Type | Daily newspaper |
---|---|
Format | Broadsheet |
Owner(s) | Styria Media Group AG |
Publisher | Die Presse Verlags-Gesellschaft m.b.H. & Co KG |
Editor | Rainer Nowak |
Founded | 1848 |
Political alignment | Centre-right, Classical liberalism |
Language | German |
Headquarters | Vienna, Austria |
Circulation | 80,000 (2013) |
Website | diepresse.com |
Die Presse is a German language daily broadsheet newspaper based in Vienna, Austria.
Die Presse was first printed on 3 July 1848 as a liberal (libertarian)-bourgeois newspaper within the meaning of the revolutions of 1848 by the entrepreneur August Zang. Its staff split in 1864 under the leadership of Max Friedländer, Michael Etienne and Adolf Werthner to form the Neue Freie Presse, which later was aryanized by the Nazis in 1938 and effectively closed in 1939. In 1946, after the Second World War, resistance fighter Ernst Molden, who had been vice-editor-in-chief of the Neue Freie Presse from 1921 until 1939, reestablished the newspaper as Die Presse.
The "Presse" had been struggling for financial survival for a long time, until during the 1960s, the Austrian Chamber of Commerce became the main shareholder.
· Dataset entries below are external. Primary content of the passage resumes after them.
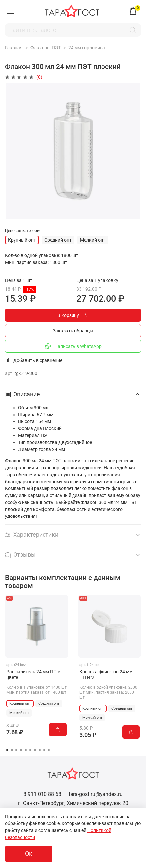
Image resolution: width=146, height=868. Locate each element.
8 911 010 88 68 (42, 794)
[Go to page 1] (7, 750)
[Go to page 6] (30, 750)
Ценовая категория (23, 231)
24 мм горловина (87, 48)
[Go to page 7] (35, 750)
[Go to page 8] (40, 750)
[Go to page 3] (16, 750)
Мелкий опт (93, 240)
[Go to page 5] (26, 750)
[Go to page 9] (44, 750)
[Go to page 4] (21, 750)
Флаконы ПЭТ (45, 48)
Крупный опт (22, 240)
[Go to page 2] (12, 750)
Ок (29, 854)
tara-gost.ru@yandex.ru (96, 794)
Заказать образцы (73, 331)
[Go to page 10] (49, 750)
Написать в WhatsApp (73, 346)
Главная (14, 48)
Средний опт (58, 240)
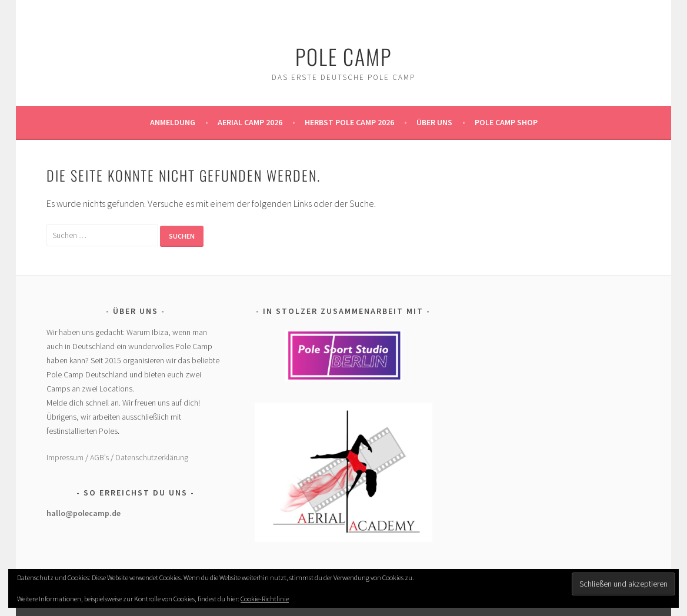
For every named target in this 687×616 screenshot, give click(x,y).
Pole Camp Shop (506, 122)
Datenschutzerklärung (152, 457)
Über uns (434, 122)
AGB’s (99, 457)
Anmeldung (172, 122)
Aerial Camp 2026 (250, 122)
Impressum (65, 457)
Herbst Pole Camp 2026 (349, 122)
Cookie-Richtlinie (265, 598)
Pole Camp (344, 56)
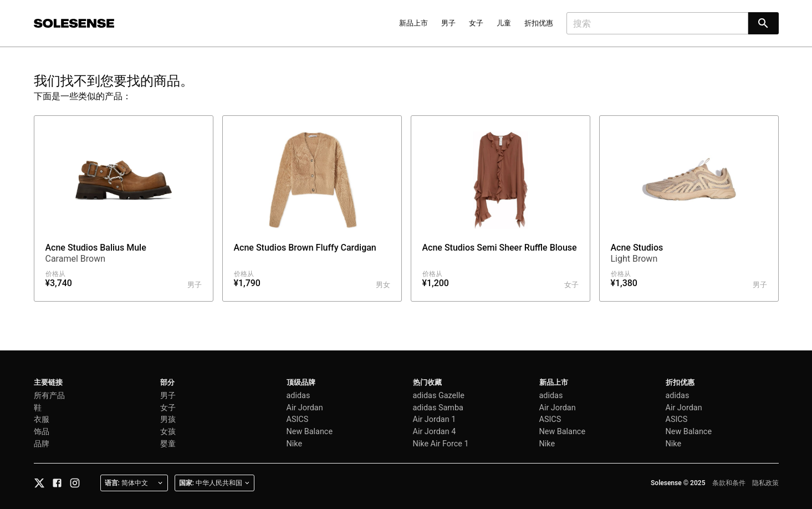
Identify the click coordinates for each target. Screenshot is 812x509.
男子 (448, 23)
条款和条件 (729, 483)
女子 (476, 23)
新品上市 (413, 23)
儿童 (504, 23)
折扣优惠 (539, 23)
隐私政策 (765, 483)
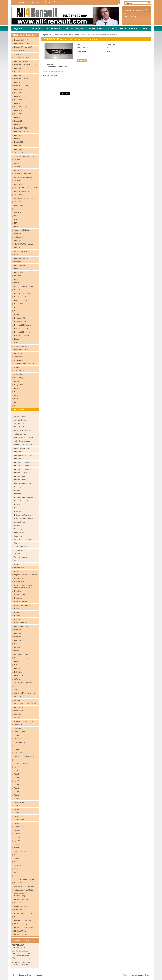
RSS (49, 2)
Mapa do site (36, 2)
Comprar (82, 60)
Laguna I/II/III (57, 35)
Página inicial (21, 2)
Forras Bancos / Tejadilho (72, 35)
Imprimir (59, 2)
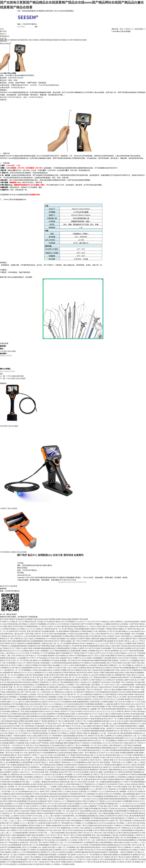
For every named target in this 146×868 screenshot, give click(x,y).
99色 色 (51, 675)
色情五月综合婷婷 (138, 767)
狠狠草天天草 (90, 789)
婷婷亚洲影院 (33, 731)
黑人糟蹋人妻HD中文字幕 (47, 692)
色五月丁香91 (50, 864)
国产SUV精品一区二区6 (60, 813)
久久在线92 (136, 849)
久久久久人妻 (24, 825)
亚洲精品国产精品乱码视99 (14, 723)
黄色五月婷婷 (13, 813)
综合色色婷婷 (82, 711)
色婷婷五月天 (68, 702)
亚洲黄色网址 (74, 633)
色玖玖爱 (51, 849)
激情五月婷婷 (106, 677)
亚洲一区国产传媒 (26, 636)
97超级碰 (134, 857)
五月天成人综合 (53, 660)
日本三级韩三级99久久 (93, 726)
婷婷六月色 (101, 639)
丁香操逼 (108, 631)
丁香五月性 (8, 755)
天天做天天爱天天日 (107, 760)
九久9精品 (25, 624)
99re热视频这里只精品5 (81, 689)
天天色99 (114, 689)
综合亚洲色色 (41, 762)
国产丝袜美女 (28, 750)
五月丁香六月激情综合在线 (45, 767)
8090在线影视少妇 (14, 626)
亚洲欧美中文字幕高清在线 (37, 699)
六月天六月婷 (71, 670)
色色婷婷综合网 (20, 740)
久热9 (91, 774)
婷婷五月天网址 (11, 731)
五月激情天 (33, 745)
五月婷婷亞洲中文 (111, 818)
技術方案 (3, 38)
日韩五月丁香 (98, 777)
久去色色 (126, 786)
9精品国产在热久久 (65, 801)
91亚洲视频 (15, 784)
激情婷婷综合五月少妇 (125, 711)
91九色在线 (55, 663)
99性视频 (12, 699)
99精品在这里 (73, 731)
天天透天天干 (81, 862)
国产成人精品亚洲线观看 (123, 736)
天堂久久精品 (28, 641)
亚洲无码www (110, 794)
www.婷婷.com (128, 845)
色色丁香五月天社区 (65, 833)
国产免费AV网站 (44, 648)
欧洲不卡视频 (83, 811)
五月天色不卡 (102, 755)
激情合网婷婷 (64, 633)
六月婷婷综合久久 (65, 689)
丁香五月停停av (16, 658)
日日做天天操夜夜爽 (58, 782)
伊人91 (81, 740)
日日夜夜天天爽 (70, 743)
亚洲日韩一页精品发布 (24, 760)
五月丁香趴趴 (128, 631)
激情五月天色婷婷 (97, 631)
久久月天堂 (98, 757)
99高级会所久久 (118, 748)
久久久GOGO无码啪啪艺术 (82, 777)
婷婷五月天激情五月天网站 (81, 709)
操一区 (18, 624)
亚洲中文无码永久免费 (95, 675)
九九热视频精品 (134, 663)
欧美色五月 (111, 682)
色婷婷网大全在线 (139, 718)
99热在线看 (62, 808)
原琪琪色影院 (111, 711)
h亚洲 (71, 770)
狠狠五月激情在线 (92, 641)
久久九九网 (104, 752)
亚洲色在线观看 (100, 665)
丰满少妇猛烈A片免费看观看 (121, 804)
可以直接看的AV (33, 770)
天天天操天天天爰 (59, 670)
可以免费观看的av (80, 765)
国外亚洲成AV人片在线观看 (16, 660)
Since 1999 it has been owned by the Styria Medien AG, a conservative-liberal media group founded by the Catholic Church. Its publisher is Die Presse Verlag GmbH.
The paper covers general news topics. It is frequently quoted in international media concerning news from Austria. Since March 2009 it has also been operating a weekly newspaper under the name "Die Presse am Sonntag". The daily covers half-page science news each day.